Putting together a farm-to-table sunset cruise with local wine and multiple chefs is no small feat. From the looks of the menu, everything can be prepared in advance, which makes for a smart summer supper. Take note of it for your own summer entertaining plans.

The event is also not inexpensive. But I’m sure it will be memorable. Heck, I remember stepping on board the Clearwater almost forty years ago, and I wasn’t even treated to chilled citrus poached Local Ocean bronzini, South River miso scallion aoili, with Maine Coast sea vegetable salad. That dish seems like a real winner.

Anyway, more information and tickets for the June 30 event can be found here.

These guys really impressed me yesterday. And that’s not easy to do. When Chipotle makes an announcement about improving the quality of their ingredients, my first thoughts are about increasing the percentage of organic beans. Or maybe a move to grass-fed beef to be more in line with Moe’s, which is beating them on this one point.

Never ever did I suspect they would have found a way to supply all of their restaurants with sour cream from pasture-raised cows.

[stunned silence]

If you are not flabbergasted by this, let me explain a bit more. For the most part dairy cows are treated like milk machines. Even the ones that produce organic milk. Organic milk at least comes from cows that are given organic feed without subtherapeutic doses of antibiotics. They are put into large barn-like factories. The inputs are feed and water. The outputs are milk and poop.

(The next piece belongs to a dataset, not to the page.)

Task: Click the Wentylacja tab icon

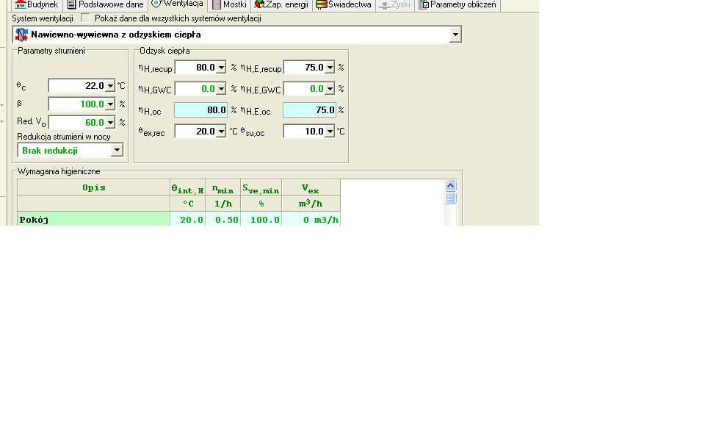Action: pyautogui.click(x=156, y=4)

Some conventional dairy cows are even treated to feed enriched with chicken waste, which funny enough, can also include bits of ground up cow.

Cows may like to eat corn, but they were built to eat grasses. This is why they have four stomachs. They were also built to be outside. One might think that milk from pastured cows would be easy to find, but it’s not. Most milk is produced in a factory-like setting. And good luck trying to find anything made from pasture-fed milk, like butter, cheese, or yes, sour cream, in any market. Sure, these products exist. But mostly they are true artisanal products, being made on the farm from its own milk.

Perhaps I shouldn’t be surprised, because Chipotle was able to secure cheese made from cows that weren’t treated with rBGH well before I could find that in stores. Even now this is a rarity on grocers’ shelves.

So congratulations to Chipotle for another major feather in its cap.

All Good Bakers
What would happen if Nick and Britin Foster were given a $250,000 grant to improve food in the Capital Region? I don’t know, but I’d love to watch it unfold.

All they need from you is a few clicks.

First click on this.
Then, you will need to log in with your facebook profile.
(Sorry, but there’s no way around that part).
In the first field type “All Good Bakers.”
In the second field select “New York.”
In the third field select “Albany.”

When you see their listing, please don’t forget to click on the button to vote. And if you wanted to be super-helpful, you could share what you’ve done with your friends. Then maybe they could join in the fun.


3 Comments leave one →
  1. June 19, 2012 9:52 am

    I’m loving everything about this post- Thanks for the dose of happy !

  2. June 19, 2012 10:52 am

    Totally bummed I can’t make it to the sunset sail dinner. Two of my favorite things (nay, obsessions): Sailing and food.

  3. June 19, 2012 6:09 pm

    The Clearwater link makes no mention of where the boat will be docked / leaving from. And ~ is it a fundraiser?